Same-Sex Mirage
American marriage apologist, Ryan Anderson, spoke in Melbourne this week about the disastrous consequences of redefining marriage. He is in a good position to advise us here in Australia, having seen the effects of legal same-sex ‘marriage’ both in Canada, and more recently in the US.
Ryan gave us four main points to familiarise ourselves with, in order to defend traditional marriage.
1. Optional parents. If marriage is redefined to include same-sex couples, there will be no institution able to safeguard the family as a place where children have the right to a mother and a father. The law will make one parent, either a mother or a father, optional. At this point, Ryan Anderson went on to cite the high levels of crime and poor social outcomes for children who have been raised without one of their natural parents.
2. The slippery slope. Already the US has seen moves to promote public acceptance of
- ‘throuples’ - threesome couples of various genders;
- ‘monogamish’ relationships - marriage-like relationships which allow each partner to have other sexual relationships,
- and the ‘wed-lease’ system, (to be contrasted with ‘wedlock’); wed-lease offers marriages entered into with a fixed term, with an option to renew. For those who like to upgrade to the newer model, I suppose.
3. Donor-conception increase. Although same-sex couples already have the legal right to access IVF services, enabling such couples to marry will only increase the number of donor-conceived children. These children have absolutely no say in their family arrangements, and there is no legal burden to ensure they know the identity of their missing parent. In some places, biological parents can be removed from the birth certificate, completely misrepresenting a child’s ancestry. This will institutionalise the phenomenon of missing parents.
4. Infringements on civil liberties. We have all heard about the bakers, florists, photographers and caterers who have already been penalised under anti-discrimination laws. Redefining marriage will not only affect the religious liberty of Christians, but also the freedom of non-Christians who dissent from the same-sex ‘marriage’ ideology.

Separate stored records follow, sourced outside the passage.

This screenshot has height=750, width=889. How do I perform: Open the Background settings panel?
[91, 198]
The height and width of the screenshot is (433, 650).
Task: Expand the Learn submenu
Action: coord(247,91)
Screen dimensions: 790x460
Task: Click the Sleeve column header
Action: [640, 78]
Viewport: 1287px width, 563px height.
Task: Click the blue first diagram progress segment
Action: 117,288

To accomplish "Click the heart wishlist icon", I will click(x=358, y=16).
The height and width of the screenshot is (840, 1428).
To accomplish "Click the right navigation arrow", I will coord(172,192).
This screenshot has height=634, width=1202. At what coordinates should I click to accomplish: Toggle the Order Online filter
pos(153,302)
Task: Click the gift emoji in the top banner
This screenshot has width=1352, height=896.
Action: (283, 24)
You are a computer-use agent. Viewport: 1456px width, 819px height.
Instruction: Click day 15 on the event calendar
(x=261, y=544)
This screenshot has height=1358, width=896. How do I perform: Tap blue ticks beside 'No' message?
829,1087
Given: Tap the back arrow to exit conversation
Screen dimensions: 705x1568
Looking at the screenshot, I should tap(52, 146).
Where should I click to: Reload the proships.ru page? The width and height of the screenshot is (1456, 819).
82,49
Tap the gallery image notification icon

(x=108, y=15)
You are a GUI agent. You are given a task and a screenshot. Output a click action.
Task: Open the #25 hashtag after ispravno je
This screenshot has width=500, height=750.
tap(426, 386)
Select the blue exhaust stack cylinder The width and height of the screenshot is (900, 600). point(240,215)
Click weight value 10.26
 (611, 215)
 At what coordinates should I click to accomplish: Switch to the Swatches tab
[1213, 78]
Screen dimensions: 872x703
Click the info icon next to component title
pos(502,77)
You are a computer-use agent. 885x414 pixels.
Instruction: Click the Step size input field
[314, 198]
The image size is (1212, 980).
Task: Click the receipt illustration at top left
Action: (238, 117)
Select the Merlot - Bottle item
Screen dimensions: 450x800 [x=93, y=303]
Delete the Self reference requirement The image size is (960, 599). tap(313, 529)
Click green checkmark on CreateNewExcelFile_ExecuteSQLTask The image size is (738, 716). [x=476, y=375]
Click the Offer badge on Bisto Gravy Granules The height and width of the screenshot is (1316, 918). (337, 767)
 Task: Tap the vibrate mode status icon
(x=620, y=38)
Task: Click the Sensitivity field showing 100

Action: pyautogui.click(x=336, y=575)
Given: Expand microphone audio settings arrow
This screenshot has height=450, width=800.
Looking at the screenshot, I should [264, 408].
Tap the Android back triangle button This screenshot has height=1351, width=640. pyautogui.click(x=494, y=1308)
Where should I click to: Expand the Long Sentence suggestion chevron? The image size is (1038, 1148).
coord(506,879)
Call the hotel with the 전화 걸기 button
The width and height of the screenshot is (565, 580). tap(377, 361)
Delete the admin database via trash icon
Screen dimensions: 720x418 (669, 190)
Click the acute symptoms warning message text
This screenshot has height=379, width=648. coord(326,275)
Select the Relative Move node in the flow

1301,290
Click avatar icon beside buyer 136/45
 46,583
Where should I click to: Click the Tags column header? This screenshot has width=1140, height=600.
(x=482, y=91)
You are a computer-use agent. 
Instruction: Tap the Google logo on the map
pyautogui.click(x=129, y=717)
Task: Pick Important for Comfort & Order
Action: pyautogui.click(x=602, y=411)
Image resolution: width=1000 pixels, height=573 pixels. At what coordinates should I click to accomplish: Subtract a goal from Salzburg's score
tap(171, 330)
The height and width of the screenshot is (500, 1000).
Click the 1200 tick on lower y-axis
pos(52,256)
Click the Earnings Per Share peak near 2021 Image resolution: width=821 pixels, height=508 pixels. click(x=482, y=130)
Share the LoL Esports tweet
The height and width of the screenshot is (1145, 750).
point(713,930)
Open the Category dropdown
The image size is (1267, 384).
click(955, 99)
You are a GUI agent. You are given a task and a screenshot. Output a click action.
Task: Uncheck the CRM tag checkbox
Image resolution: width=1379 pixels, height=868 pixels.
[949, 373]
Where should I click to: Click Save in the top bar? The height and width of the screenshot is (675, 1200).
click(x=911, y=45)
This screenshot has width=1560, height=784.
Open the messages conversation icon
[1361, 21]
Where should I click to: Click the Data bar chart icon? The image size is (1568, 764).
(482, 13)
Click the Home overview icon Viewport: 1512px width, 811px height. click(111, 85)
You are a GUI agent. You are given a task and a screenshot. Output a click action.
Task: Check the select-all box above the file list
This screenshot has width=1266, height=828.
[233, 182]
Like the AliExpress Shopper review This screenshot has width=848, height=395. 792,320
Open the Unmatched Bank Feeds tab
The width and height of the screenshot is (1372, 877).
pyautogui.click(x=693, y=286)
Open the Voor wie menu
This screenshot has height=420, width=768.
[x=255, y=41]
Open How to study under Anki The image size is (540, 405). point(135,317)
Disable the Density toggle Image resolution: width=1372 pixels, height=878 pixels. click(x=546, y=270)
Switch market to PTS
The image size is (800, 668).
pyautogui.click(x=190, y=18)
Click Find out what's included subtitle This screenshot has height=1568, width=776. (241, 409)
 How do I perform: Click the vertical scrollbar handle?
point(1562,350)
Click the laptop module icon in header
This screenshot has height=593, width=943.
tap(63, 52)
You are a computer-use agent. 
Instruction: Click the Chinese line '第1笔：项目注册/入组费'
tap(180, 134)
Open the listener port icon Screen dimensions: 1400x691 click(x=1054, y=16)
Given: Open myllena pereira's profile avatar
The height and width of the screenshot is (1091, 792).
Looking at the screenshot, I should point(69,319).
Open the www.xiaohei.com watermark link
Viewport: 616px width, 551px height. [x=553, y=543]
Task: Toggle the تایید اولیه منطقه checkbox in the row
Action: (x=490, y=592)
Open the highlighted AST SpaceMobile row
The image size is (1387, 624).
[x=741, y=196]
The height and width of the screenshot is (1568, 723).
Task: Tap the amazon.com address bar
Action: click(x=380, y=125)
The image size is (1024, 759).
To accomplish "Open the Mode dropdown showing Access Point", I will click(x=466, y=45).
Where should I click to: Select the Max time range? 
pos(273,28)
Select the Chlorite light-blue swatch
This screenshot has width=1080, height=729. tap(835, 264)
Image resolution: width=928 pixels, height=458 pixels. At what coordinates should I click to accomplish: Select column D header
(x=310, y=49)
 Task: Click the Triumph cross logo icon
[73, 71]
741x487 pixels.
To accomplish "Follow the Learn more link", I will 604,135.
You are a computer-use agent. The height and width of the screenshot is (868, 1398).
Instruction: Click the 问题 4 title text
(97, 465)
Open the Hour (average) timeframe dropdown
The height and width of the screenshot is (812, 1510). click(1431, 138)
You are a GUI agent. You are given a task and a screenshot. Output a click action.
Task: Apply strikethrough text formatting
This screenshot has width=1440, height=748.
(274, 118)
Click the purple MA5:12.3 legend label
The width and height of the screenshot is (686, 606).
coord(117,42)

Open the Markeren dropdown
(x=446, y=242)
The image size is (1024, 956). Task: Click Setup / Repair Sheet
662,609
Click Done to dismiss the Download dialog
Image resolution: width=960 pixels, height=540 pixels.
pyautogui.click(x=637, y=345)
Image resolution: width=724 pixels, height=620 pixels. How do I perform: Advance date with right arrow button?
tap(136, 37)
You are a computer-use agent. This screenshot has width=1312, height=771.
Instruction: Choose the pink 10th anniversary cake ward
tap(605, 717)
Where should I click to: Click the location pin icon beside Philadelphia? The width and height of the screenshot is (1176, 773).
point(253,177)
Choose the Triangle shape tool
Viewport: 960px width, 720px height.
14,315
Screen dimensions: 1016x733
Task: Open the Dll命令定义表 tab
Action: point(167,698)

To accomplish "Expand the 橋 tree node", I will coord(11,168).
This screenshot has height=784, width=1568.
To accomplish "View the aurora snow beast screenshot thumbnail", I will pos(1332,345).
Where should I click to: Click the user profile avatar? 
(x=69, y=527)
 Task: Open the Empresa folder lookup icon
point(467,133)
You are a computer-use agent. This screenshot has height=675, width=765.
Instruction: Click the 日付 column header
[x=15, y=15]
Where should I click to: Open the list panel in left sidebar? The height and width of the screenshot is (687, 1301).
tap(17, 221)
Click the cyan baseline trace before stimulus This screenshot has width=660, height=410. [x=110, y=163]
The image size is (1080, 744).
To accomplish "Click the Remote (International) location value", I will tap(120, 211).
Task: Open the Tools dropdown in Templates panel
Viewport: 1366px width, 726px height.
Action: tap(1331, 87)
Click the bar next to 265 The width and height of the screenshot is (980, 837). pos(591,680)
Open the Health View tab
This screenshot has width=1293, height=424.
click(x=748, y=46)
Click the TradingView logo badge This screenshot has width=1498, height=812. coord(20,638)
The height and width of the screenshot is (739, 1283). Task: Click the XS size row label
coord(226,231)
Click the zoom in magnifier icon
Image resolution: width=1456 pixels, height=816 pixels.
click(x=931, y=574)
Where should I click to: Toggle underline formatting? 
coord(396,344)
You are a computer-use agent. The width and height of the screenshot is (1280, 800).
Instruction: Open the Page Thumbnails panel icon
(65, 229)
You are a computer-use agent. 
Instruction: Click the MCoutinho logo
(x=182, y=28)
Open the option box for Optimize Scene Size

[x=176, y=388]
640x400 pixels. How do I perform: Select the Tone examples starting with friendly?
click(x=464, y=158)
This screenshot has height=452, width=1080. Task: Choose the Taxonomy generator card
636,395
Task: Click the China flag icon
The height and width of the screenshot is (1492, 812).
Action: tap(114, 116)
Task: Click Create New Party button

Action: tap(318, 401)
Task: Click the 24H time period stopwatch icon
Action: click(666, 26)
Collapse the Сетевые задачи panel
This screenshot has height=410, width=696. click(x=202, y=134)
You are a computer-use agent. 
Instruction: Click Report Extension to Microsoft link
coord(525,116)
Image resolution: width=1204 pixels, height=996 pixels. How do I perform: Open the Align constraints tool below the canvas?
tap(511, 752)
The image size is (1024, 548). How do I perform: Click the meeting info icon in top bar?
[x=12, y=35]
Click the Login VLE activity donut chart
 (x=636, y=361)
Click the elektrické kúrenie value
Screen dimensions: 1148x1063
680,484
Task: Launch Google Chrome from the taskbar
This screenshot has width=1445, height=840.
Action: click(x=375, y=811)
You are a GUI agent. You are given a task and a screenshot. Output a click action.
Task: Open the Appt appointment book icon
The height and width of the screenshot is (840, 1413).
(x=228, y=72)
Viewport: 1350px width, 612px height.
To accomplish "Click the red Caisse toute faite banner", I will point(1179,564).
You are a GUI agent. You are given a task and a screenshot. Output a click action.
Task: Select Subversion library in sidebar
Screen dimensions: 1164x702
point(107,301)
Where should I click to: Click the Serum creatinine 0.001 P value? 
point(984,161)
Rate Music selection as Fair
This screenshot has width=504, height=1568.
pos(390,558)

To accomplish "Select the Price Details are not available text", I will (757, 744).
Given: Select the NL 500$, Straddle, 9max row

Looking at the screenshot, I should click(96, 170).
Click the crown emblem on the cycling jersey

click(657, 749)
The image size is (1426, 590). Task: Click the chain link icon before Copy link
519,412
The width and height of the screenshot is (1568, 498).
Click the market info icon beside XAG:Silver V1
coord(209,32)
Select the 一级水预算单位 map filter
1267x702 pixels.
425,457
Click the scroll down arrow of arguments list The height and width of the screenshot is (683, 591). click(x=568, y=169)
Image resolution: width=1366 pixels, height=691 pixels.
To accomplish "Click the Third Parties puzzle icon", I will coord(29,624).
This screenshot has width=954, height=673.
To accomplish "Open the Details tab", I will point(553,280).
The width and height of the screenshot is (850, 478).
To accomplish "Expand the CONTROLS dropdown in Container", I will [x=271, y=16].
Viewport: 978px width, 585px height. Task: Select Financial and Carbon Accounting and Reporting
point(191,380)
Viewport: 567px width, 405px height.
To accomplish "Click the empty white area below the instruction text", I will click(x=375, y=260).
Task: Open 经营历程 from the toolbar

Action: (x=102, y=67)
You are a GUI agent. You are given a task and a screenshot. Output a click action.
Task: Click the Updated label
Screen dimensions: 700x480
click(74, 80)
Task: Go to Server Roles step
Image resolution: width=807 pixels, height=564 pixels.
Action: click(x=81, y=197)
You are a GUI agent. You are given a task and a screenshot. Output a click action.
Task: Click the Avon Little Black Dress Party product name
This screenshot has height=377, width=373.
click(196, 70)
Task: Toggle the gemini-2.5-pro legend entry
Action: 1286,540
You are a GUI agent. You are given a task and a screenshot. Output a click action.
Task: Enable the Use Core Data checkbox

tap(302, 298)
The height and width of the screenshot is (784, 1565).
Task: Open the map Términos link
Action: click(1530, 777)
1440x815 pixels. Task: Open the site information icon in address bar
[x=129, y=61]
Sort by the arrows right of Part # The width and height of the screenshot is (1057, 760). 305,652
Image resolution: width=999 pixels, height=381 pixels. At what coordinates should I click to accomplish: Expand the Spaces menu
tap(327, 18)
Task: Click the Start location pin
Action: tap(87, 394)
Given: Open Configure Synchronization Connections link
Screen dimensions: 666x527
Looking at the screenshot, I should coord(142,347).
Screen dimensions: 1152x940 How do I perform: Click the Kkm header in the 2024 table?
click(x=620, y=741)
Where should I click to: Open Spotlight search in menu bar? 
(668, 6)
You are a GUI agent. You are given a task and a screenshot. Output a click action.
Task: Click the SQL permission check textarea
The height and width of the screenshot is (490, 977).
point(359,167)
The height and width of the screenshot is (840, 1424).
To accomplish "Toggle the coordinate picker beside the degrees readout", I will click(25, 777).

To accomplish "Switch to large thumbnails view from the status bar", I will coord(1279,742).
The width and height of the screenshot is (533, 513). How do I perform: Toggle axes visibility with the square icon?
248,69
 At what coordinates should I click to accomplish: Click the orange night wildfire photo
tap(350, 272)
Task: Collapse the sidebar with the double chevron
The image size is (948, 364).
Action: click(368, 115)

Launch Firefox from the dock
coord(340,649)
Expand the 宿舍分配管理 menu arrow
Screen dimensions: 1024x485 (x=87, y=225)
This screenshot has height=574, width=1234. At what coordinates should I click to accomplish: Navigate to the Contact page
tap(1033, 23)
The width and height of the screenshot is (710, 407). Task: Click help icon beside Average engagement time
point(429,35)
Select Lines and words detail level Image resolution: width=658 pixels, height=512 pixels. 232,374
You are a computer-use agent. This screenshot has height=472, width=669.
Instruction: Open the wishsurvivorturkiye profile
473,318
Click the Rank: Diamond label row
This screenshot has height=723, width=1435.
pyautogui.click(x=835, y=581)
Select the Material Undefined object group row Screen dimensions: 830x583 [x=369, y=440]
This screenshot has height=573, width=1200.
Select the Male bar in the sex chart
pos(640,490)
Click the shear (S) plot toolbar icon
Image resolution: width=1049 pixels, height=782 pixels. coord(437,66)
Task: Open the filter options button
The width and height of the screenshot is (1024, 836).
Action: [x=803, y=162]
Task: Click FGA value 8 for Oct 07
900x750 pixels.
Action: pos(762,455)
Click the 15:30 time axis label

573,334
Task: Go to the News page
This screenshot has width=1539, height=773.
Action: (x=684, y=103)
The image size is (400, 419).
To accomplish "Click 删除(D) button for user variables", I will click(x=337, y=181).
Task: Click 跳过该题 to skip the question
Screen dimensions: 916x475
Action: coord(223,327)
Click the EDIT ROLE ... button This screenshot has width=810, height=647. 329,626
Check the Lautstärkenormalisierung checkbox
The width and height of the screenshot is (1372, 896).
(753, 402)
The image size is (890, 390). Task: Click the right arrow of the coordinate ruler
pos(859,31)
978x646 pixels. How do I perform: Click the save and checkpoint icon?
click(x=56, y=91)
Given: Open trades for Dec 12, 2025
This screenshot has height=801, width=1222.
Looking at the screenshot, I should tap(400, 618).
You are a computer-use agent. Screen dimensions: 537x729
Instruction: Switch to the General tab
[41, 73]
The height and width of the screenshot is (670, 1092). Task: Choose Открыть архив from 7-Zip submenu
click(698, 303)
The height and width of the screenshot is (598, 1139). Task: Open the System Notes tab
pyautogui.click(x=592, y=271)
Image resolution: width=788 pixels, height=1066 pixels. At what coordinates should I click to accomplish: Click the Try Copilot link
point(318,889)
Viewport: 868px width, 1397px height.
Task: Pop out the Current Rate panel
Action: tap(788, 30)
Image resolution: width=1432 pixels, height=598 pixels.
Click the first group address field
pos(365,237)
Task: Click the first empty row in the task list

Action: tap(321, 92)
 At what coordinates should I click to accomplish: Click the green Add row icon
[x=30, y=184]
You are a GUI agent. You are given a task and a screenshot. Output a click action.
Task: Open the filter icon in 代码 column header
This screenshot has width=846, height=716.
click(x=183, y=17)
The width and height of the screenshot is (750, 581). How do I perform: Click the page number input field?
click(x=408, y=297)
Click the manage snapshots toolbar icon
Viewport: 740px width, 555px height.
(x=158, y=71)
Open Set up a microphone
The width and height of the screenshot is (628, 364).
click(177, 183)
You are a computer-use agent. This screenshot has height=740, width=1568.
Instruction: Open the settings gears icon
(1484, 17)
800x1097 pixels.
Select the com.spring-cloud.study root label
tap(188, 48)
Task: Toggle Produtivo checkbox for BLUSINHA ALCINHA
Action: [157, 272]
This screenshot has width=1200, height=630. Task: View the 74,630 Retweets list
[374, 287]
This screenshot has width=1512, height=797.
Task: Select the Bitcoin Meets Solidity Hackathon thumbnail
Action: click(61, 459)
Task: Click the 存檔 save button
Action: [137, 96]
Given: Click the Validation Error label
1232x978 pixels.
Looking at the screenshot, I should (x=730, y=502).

Millie Fontana: This courageous young woman gave her personal testimony to the large audience in Melbourne. I urge you to read her testimony and that of others like her; those adults who were brought up in same-sex households.
Millie’s story was heartbreaking: she spoke of the deep yearning she had for her unknown father. Although she loved her two ‘mothers’, they could never replace her father.
Millie said the only time she could affirm her identity was when she could meet her father face-to-face. She noted that if same-sex marriage had been legalised, she would’t have been able to receive counselling for the condition of fatherlessness - it would have been illegal for the counsellor to acknowledge it as the cause of the many psychological problems she was experiencing.
Millie, an atheist, also thanked the audience, saying she had only found support among Christians. The LGBT+ community have ostracised her and the other children who dare to speak out against same-sex ‘marriage.’
(This is the link to a youtube video of the first time Millie spoke out. It contains infrequent coarse language, and at this point in her journey, she believed that same-sex parenting had a potential possibility of succeeding.)
The Mirage: This is the mirage to which our morally-thirsty country is being dragged.
Towards fatherless and motherless families, towards an ever-increasing array of pansexual perversity, toward a generation of shattered children and toward a society where hostility to dissenters, particularly Christian ones, is enshrined in law.
*Ryan Anderson is a Ph.D. who researches and writes about marriage and religious liberty at the Heritage Foundation. He is also the founder and editor of online journal Public Discourse.
*Thanks to my friend MR who coined the phrase ‘same-sex mirage.’